2摩尔/升H2SO4溶液：5.6毫升浓H2SO4加水至100毫升。
钼锑抗贮存液：浓H2SO4 （分析纯）126毫升缓慢地注入约400毫升水中，搅拌冷却。称取10.0克钼酸铵（分析纯）溶解于约60℃的300毫升温水中，冷却。然后将硫酸溶液缓缓倒入钼酸铵溶液中，再加入100毫升0.5%酒石酸锑钾（KSbOC4O6·1/2H2O，分析纯）溶液，最后用水稀释至1升，避光贮存。此贮存液含钼酸铵为1%，酸浓度为c（1/2 H2SO4）＝4.5摩尔/升。
钼锑抗显色剂：1.5克抗坏血酸（C6H8O6，分析纯）溶于100毫升钼锑抗贮存液中。此液需随配随用，有效期1天，而冰箱中存放，可用3～4天。
磷标准工作液：［ρ（P）＝5毫克/升］：吸取100毫克/升P标准贮存液稀释20倍，即为5毫克/升P标准工作溶液，此液不宜久存。

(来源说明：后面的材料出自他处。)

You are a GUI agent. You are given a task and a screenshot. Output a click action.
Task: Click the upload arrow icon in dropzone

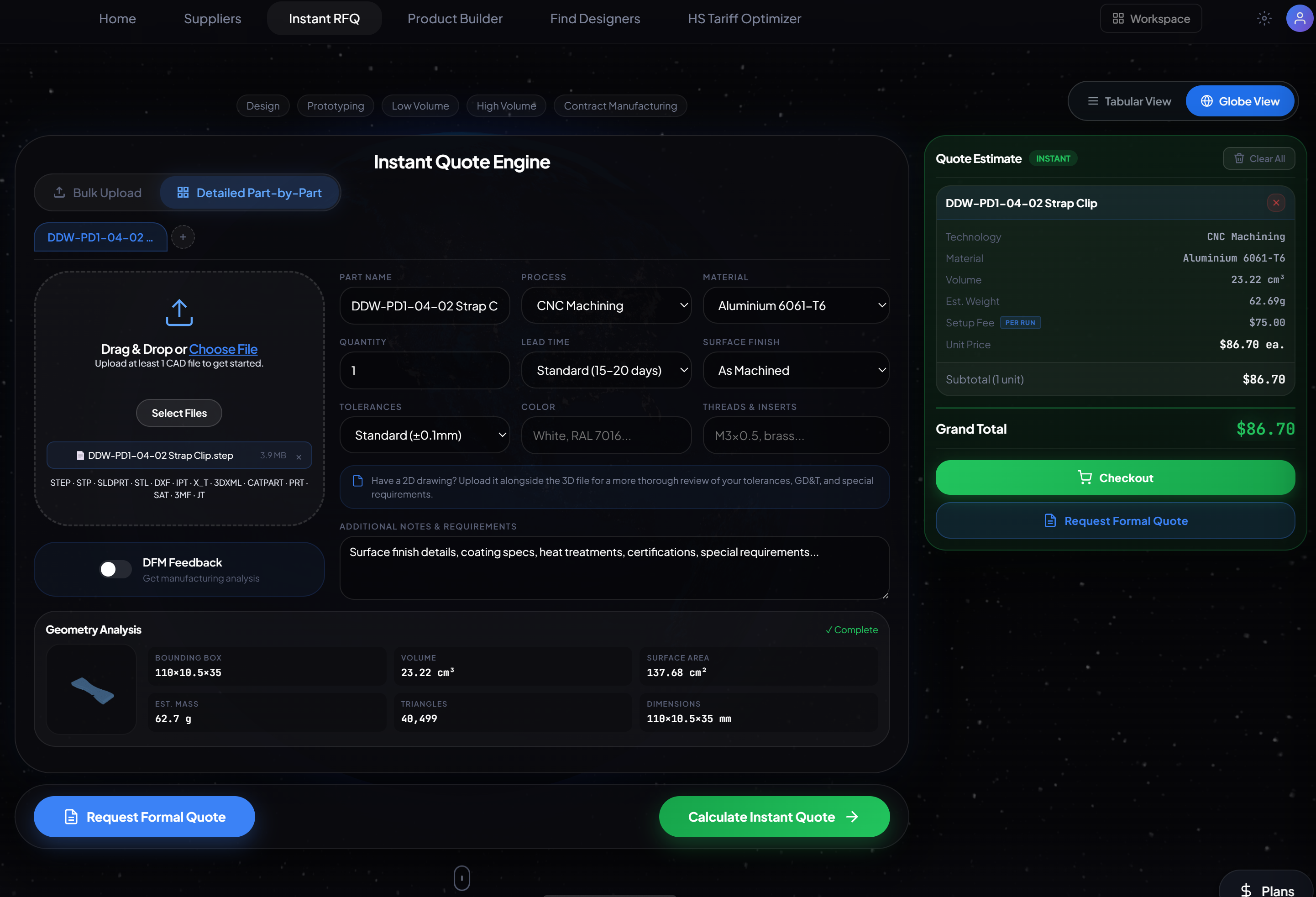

③ 测定步骤：准确吸取待测液2.00～5.00毫升（V2，含P 5～30微克）与50毫升容量瓶中，用水稀释至约30毫升，加 1～2滴二硝基酚指示剂，滴加6摩尔/升NaOH溶液中和至刚呈黄色，再加入1滴2摩尔/升 H2SO4溶液使溶液的黄色刚刚褪去，然后加入钼锑抗显色剂5.00毫升，摇匀定容（V3）。在室温高于15℃的条件下放置30分钟后，用1厘米光径比色杯在波长700纳米处测定吸光度，以空白溶液为参比调节仪器零点。
标准曲线或回归方程：准确吸取ρ（P）＝5毫克/升标准工作溶液0、1、4、6、8毫升，分别放入50毫升容量瓶中，加水至约30毫升，同上步骤显色并定容，即得0、0.1、0.2、0.4、0.6、0.8毫克/升P标准系列溶液，与待测液同时测定，读取吸光度。然后绘制标准曲线或直线回归方程。
④ 结果计算：同（1）计算公式。
根据分光光度计的性能，可选用650～890纳米波长处测定，880～890纳米处灵敏度高。